In our practice we also offer ketamine-assisted psychotherapy (KAP) to enhance healing process. KAP allows patients to soften their defense systems and creates cognitive flexibility so they can dive deep into psychological self to allow subconscious material resurface for the purpose of exploring what is stored in their psyche. The insights that the patients develop during KAP need to be incorporated in their day-to-day life.
However, the ecosystem in which a person lives in may not always be supportive to allow for a full integration of the material that emerges during KAP session. Some patients may have a stressful home situation, or have a co-occurring medical condition that affects their recovery. This needs to be taken into consideration when developing a treatment plan. We believe that forming a multidisciplinary team that consists of medical prescribers, family members, therapists, case managers and any other experts that are involved in the care of an individual will allow us to have a broader view of the situation so we can focus on areas that need most attention.
Unfortunately, I don’t think things will change. Psychiatrists go to medical school and then specialize in psychiatry. They went through so many years of education and it is rare to find a Psychiatrist who isn’t heavily invested in the chemical imbalance theory. Moreover, they (and other mental health professionals) have to diagnose anybody who sees them if they want to be reimbursed from health insurance companies. There is no way around that if you bill insurance. However, Psychiatrists are so invested in the medical/biological model of mental illness that I’ve even been diagnosed with a mental illness when I paid out of pocket because I didn’t have health insurance. They are seen as legitimate medical doctors and have pharmaceutical companies and organizations like NAMI that tell people that mental illnesses are medical illnesses like diabetes.

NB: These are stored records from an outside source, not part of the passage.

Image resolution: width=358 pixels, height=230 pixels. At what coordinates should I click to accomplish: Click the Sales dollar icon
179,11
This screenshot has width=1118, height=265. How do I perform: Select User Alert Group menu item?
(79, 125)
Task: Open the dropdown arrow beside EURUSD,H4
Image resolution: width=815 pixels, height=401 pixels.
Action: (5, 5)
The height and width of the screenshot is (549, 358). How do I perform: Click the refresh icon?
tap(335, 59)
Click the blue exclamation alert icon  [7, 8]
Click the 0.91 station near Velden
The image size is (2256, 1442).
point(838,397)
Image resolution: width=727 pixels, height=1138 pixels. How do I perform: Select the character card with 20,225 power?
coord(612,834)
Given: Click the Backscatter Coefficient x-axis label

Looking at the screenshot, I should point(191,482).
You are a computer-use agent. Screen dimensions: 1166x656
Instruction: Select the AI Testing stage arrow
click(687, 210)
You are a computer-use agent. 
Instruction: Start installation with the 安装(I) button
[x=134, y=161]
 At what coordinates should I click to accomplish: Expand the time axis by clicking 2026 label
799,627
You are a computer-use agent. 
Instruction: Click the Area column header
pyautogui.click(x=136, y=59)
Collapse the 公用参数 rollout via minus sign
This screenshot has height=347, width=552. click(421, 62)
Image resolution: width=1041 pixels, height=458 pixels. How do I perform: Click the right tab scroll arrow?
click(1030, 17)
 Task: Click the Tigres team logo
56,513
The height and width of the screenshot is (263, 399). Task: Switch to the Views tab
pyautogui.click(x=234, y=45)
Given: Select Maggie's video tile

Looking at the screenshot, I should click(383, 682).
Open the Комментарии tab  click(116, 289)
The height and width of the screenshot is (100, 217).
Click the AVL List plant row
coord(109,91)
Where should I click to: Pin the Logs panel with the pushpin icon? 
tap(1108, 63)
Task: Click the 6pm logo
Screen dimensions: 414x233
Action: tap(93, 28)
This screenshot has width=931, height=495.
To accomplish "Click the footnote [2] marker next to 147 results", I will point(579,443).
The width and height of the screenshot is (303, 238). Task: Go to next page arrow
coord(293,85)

Lots of parents, other family members and schools are invested in blaming the brain too. It’s so much easier than looking at themselves. Denial is very common and powerful. Lots of people who are diagnosed, take meds or are on disability for a mental illness are also invested in biological psychiatry. Even though there’s stigma in these diagnoses, many people like it better than being seen as being too sensitive or weak-minded. There’s usually more stigma in that.
In my opinion, nobody who struggles mentally or emotionally should believe that they are weak. We are human and that’s nothing to be ashamed of.
Even though I don’t think psychiatry will change, I know that more and more individuals who have been a patient or client in the mental health business are realizing all of the problem that we discuss on this website and are getting away from this medical/business model.